FloatMe V2	Runs only when Pave produced nothing	Fetches up to 93 days of transactions from the Transactions Service, filters them to payroll-like candidates using four passes (non-integer amounts, recurring names, override keywords, blacklist exclusions), then runs a 5-phase DOW/DOM analysis pipeline to predict the cadence and next payday date. Does not use employment records or Pave. See FloatMe V2 Payday Analyzer for the full algorithm walkthrough.

Pave V1

Skipped, with V2, when the pay-frequency gate excludes the user

Fetches the user’s RecurringIncomeSources from Pave via the API. Tries to find a source whose name matches the user’s employment record (Jaro-Winkler ≥ 0.90); falls back to any valid income source if no match is found. Generates next payday and collection dates from the selected source’s next_date and normalized_frequency.

Pave V2

Skipped with V1; returned only when insight.payday_prediction.pave_v2.rollout = true

Selects the best recurring income source without matching on the (possibly stale) employer name. Filters the shared RecurringIncomeSources list to sources that are status = active, have a payday-plausible normalized_frequency (monthly or more frequent: daily, weekly, biweekly, semimonthly, monthly — bimonthly/quarterly/semi_annual/annual are excluded), have a usable next_date, and have an average amount ≥ $50 (below that, recurring credits are almost entirely bank interest/dividend postings). It then ranks the survivors by, in order: matches the pay cadence stated on the user’s employment record (pay_frequency, with a stated bi-monthly treated as semi-monthly — twice a month — for this comparison only); is not a wage-advance stream (tags containing Earned Wage Access / Cash Advance); recurrence_strength (VERY_HIGH → VERY_LOW; INSUFFICIENT_DATA/unknown last); transaction count; amount magnitude. The payday is generated from the top source; payday/collection date generation is shared with V1. The ranking was selected by validating candidate strategies against 32k production samples (see the pave-validate proposal doc).

FloatMe Legacy (FM)

(always runs)

Uses the user’s RDS employment record (pay_frequency, start_date, employer_name) to calculate the next payday deterministically. Computes instant (24h buffer), standard (96h buffer), and extended payback dates.

FloatMe V2

Runs only when Pave produced nothing

Fetches up to 93 days of transactions from the Transactions Service, filters them to payroll-like candidates using four passes (non-integer amounts, recurring names, override keywords, blacklist exclusions), then runs a 5-phase DOW/DOM analysis pipeline to predict the cadence and next payday date. Does not use employment records or Pave. See FloatMe V2 Payday Analyzer for the full algorithm walkthrough.

Result Selection

GetItem PAYDAY#<uid> / PREDICTION
  └─ prediction_date == today (UTC) ──▶ return cached prediction

Pave — skipped entirely when the pay-frequency gate excludes the user
  └─ one API call, run through both selectors
       chosen = Pave V2 when insight.payday_prediction.pave_v2.rollout = true
                AND Pave V2 produced a payday; otherwise Pave V1
  └─ non-empty payday, no error ──▶ return chosen Pave prediction

FloatMe V2 — only computed because Pave produced nothing
  └─ non-empty payday ──▶ return V2 prediction

FloatMe Legacy
  └─▶ return FM Legacy prediction

The Pave V2 rollout flag only changes which Pave source is selected; when V2 yields nothing it falls back to Pave V1, and the fallback to FM Legacy for no Pave data at all is unchanged. The chosen Pave prediction is also what gets persisted via PaydayRepo.SavePayday.
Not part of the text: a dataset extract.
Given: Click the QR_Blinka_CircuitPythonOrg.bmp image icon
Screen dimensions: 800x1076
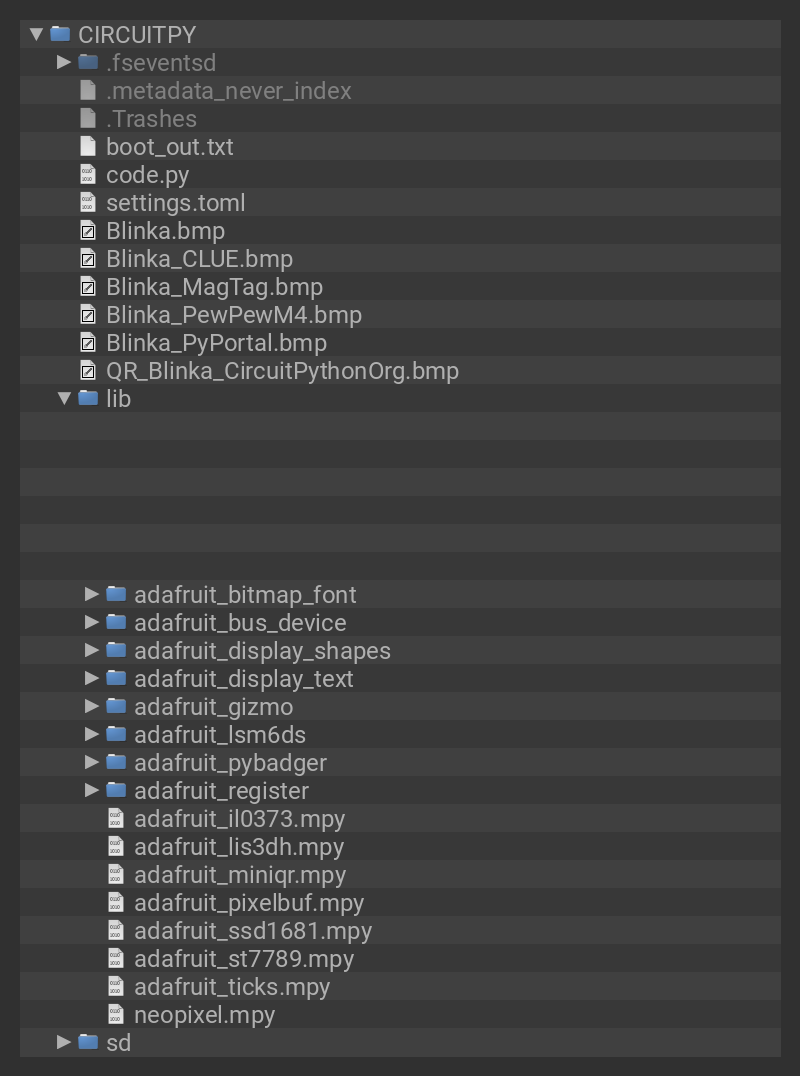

All results (and any errors) are logged for offline comparison via the "Payback prediction comparison" log line (which includes the Pave V1, Pave V2, FM Legacy, and FloatMe V2 predictions) and the PAYDAY_PREDICTION data-capture payload, which records used_pave_v2 alongside detection_used and from_cache.

Running FloatMe V2 only on Pave failure keeps its cost proportional to the population that needs it: it is the expensive algorithm, costing a full transaction pull plus its own data capture. As the pay-frequency gate rolls out, more users are excluded from Pave and V2 becomes their primary predictor — which is why the cache matters, since without it V2 would run on every payday call.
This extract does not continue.